370 F.3d at 1096 (quoting 38 U.S.C. section 1153). In deciding whether a condition preexisted service, the Board must consider the veteran's medical history, accepted medical principles, evidence of the "basic character, origin and development" of the condition, and "lay and medical evidence concerning the inception, development and manifestations" of the particular condition. 38 C.F.R. §§ 3.304(b)(1), (2).

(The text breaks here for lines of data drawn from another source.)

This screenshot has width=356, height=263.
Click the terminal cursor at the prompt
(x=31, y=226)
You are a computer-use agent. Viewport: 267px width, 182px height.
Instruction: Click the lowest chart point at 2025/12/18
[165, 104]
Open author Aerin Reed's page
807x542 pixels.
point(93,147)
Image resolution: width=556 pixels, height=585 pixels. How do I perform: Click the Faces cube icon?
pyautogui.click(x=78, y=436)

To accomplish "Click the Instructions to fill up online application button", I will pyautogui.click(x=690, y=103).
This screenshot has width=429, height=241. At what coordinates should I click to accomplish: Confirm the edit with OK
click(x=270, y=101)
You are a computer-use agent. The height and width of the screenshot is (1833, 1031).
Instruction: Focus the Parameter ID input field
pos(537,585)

The Court reviews de novo a Board decision concerning the adequacy of the evidence offered to rebut the presumption of soundness. See Cotant v. Principi, 17 Vet. App. 116, 130 (2003). However, the Federal Circuit has stated that, in reviewing the legal sufficiency of such rebuttal evidence, this Court may employ the "arbitrary, capricious, an abuse of discretion, or otherwise not in accordance with law" standard of review because it subsumes de novo review of questions of law. Kent v. Principi, 389 F.3d 1380, 1383 (Fed. Cir. 2004). Quirin v. Shinseki, 22 Vet. App. 390, 396 (2009).
The only prerequisite for the application of the presumption of soundness is that the veteran's entry examination be clear of any noted diseases or disabilities. See Wagner, 370 F.3d at 1096. The Court has recognized that service connection may be granted for congenital diseases. Monroe v. Brown, 4 Vet. App. 513, 515 (1993). The presumption of soundness applies if a veteran's congenital condition is not noted at entry. See id.

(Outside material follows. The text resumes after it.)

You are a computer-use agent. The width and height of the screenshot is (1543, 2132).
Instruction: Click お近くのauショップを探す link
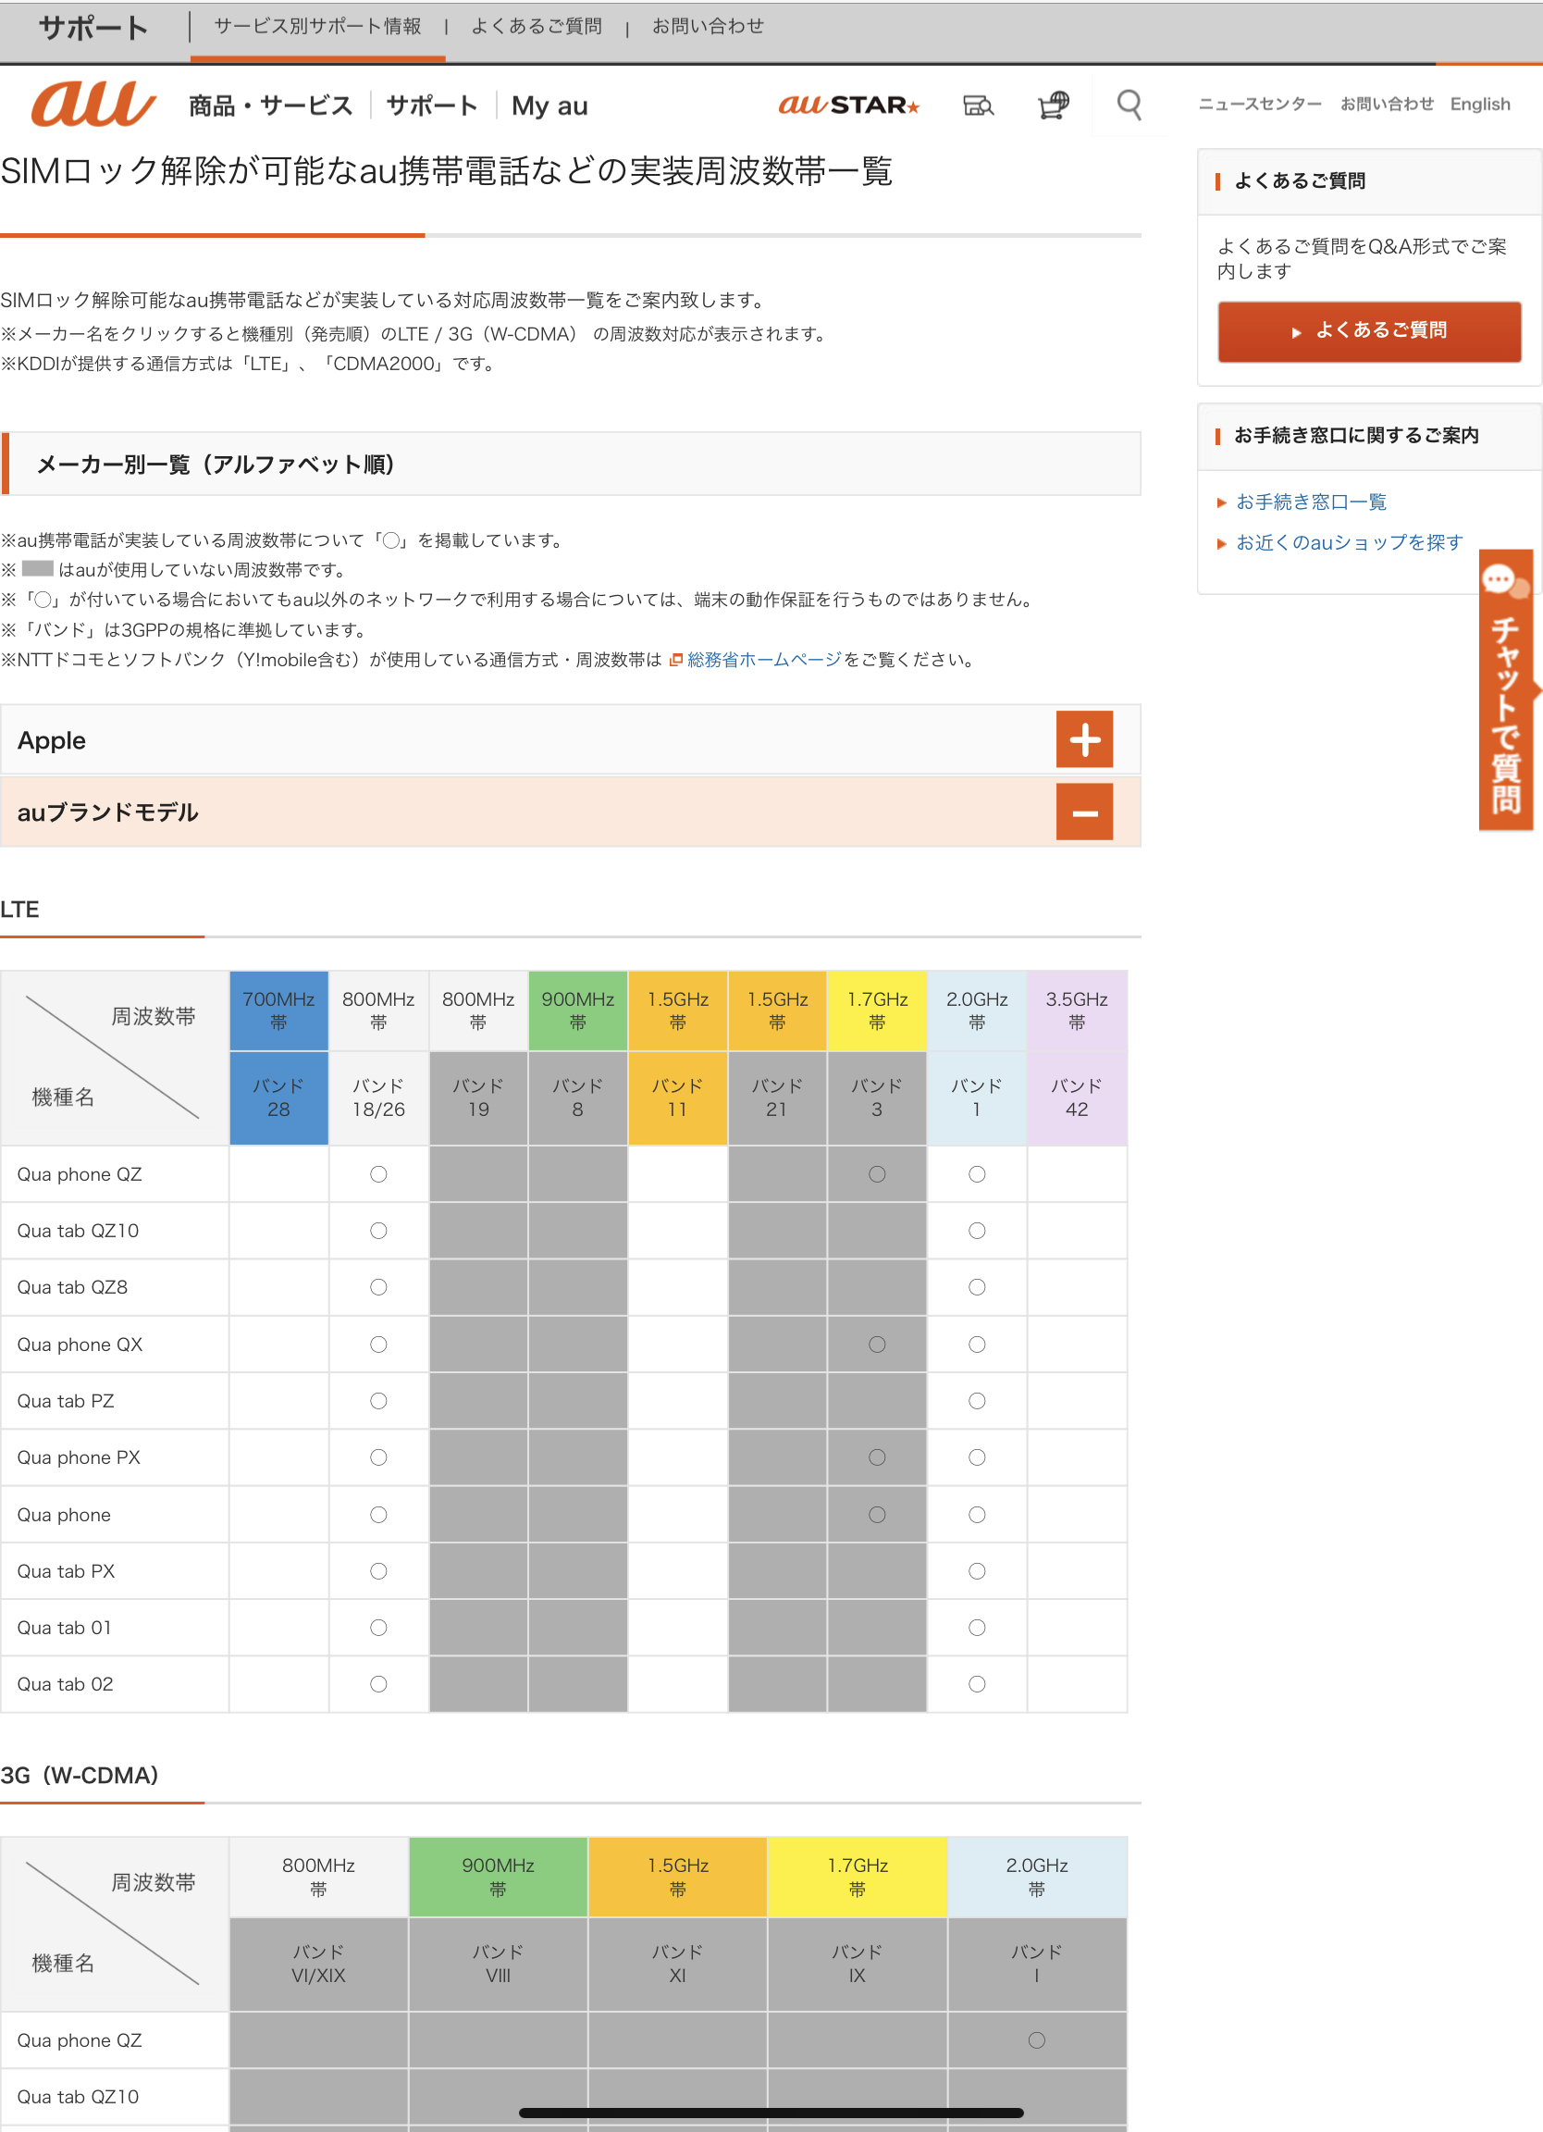[1348, 542]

The presumption of soundness does not, however, apply to congenital defects, because such defects "are not diseases or injuries" within the meaning of 38 U.S.C. §§ 1110 and 1111. 38 C.F.R. § 3.303(c); see Terry v. Principi, 340 F.3d 1378, 1385-86 (Fed. Cir. 2003) (holding that the presumption of soundness does not apply to congenital defects); see Winn v. Brown, 8 Vet. App. 510, 516 (1996) (holding that a non-disease or non-injury entity such as a congenital defect is "not the type of disease- or injury-related defect to which the presumption of soundness can apply"). "VA regulations state that congenital or developmental defects 'are not diseases or injuries within the meaning of applicable legislation.'" Quirin v. Shinseki, 22 Vet. App. 390, 394 (2009) (quoting 38 C.F.R. § 3.303(c)). On the other hand, "congenital diseases . . . may be service connected." Id.

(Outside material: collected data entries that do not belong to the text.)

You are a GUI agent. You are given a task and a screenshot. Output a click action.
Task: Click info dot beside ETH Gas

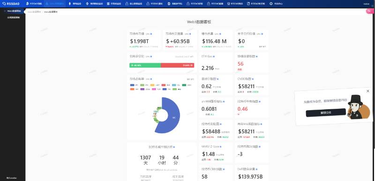point(214,56)
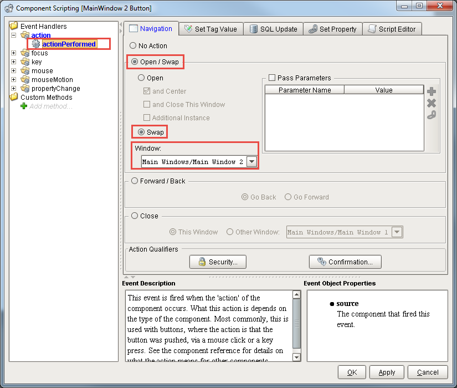Open the Security settings dialog
This screenshot has height=388, width=457.
click(x=218, y=262)
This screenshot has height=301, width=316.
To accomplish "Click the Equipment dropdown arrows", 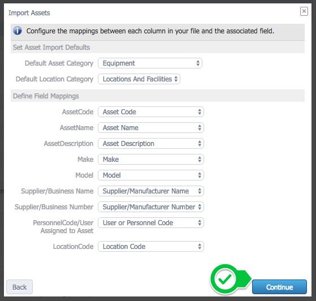I will coord(198,63).
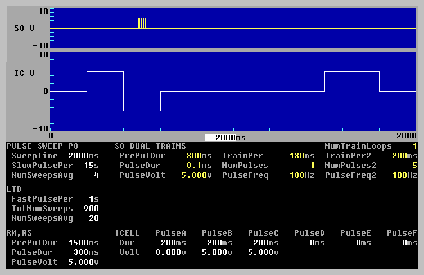Select the PulseA Dur 200ms field
The height and width of the screenshot is (275, 424).
pos(174,243)
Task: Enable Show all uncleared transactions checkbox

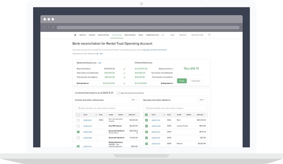Action: pos(118,93)
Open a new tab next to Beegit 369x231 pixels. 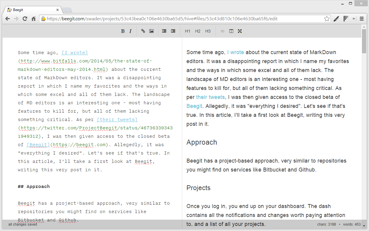click(67, 10)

"[A] defect differs from a disease in that the former is 'more or less stationary in nature' while the latter is 'capable of improving or deteriorating.'" Id. (quoting VA Gen. Couns. Prec. 82-90 at 2). Thus, congenital defects and conditions resulting from them are not compensable, whereas congenital diseases and conditions resulting from them are compensable. For this reason, "[t]he presumption of soundness does not . . . apply to congenital defects, because such defects 'are not diseases or injuries' within the meaning of 38 U.S.C. §§ 1110 and 1111," the statutes governing basic entitlement to VA benefits and the presumption of soundness. Id. at 397.
Importantly, it is well established that merely noting a history of pre-service medical problems does not suffice to "note" a medical condition that is present at induction. See Crowe v. Brown, 7 Vet. App. 238, 245 (1995) (childhood history of asthma did not "note" the condition at induction); 38 C.F.R. § 3.304(b)(1) ("History of preservice existence of conditions recorded at the time of examinations does not constitute a notation of such conditions").